Parsing CSS by regex

https://stackoverflow.com/questions/236979

04-07-2019
|

Question

I'm creating a CSS editor and am trying to create a regular expression that can get data from a CSS document. This regex works if I have one property but I can't get it to work for all properties. I'm using preg/perl syntax in PHP.

Regex

(?<selector>[A-Za-z]+[\s]*)[\s]*{[\s]*((?<properties>[A-Za-z0-9-_]+)[\s]*:[\s]*(?<values>[A-Za-z0-9#, ]+);[\s]*)*[\s]*}

Test case

body { background: #f00; font: 12px Arial; }

Expected Outcome

Array(
    [0] => Array(
            [0] => body { background: #f00; font: 12px Arial; }
            [selector] => Array(
                [0] => body
            )
            [1] => Array(
                [0] => body
            )
            [2] => font: 12px Arial; 
            [properties] => Array(
                [0] => font
            )
            [3] => Array(
                [0] => font
            )
            [values] => Array(
                [0] => 12px Arial
                [1] => background: #f00
            )
            [4] => Array(
                [0] => 12px Arial
                [1] => background: #f00
            )
        )
)

Real Outcome

Array(
    [0] => Array
        (
            [0] => body { background: #f00; font: 12px Arial; }
            [selector] => body 
            [1] => body 
            [2] => font: 12px Arial; 
            [properties] => font
            [3] => font
            [values] => 12px Arial
            [4] => 12px Arial
        )
    )

Thanks in advance for any help - this has been confusing me all afternoon!

Solution

That just seems too convoluted for a single regular expression. Well, I'm sure that with the right extentions, an advanced user could create the right regex. But then you'd need an even more advanced user to debug it.
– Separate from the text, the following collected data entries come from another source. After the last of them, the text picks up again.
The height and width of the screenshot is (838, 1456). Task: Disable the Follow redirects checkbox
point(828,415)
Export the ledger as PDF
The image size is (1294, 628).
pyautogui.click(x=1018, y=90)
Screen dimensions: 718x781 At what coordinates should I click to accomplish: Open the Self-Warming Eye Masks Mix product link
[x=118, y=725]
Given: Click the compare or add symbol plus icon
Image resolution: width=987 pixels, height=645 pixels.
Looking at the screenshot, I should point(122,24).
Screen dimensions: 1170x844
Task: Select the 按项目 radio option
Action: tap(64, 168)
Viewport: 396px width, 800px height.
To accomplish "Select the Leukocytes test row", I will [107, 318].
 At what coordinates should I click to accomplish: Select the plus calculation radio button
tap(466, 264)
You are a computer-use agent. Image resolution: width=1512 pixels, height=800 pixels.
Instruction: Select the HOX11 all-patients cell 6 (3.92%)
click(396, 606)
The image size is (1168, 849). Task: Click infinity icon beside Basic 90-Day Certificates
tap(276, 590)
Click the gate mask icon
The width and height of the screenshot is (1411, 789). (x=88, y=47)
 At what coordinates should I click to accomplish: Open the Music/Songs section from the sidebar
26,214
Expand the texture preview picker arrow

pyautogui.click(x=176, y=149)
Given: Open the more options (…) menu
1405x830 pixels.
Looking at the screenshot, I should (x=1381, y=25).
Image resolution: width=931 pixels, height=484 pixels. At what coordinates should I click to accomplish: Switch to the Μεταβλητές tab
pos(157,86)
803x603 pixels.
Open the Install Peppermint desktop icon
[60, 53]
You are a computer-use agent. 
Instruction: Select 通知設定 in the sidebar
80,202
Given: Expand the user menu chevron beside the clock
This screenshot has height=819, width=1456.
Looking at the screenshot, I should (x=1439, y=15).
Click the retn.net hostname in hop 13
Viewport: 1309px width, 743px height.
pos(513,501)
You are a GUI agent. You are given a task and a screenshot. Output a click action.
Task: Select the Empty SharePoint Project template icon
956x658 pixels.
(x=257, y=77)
Instead, I'd suggest using a regex to pull out the pieces, and then tokenising each piece separately. e.g.,

/([^{])\s*\{\s*([^}]*?)\s*}/

Then you end up with the selector and the attributes in separate fields, and then split those up. (Even the selector will be fun to parse.) Note that even this will have pains if }'s can appear inside quotes or something. You could, again, convolute the heck out of it to avoid that, but it's probably even better to avoid regex's altogether here, and handle it by parsing one field at a time, perhaps by using a recursive-descent parser or yacc/bison or whatever.

OTHER TIPS

You are trying to pull structure out of the data, and not just individual values. Regular expressions might could be painfully stretched to do the job, but you are really entering parser territory, and should be pulling out the big guns, namely parsers.

I have never used the PHP parser generating tools, but they look okay after a light scan of the docs. Check out LexerGenerator and ParserGenerator. LexerGenerator will take a bunch of regular expressions describing the different types of tokens in a language (in this case, CSS) and spit out some code that recognizes the individual tokens. ParserGenerator will take a grammar, a description of what things in a language are made up of what other things, and spit out a parser, code that takes a bunch of tokens and returns a syntax tree (the data structure that you are after.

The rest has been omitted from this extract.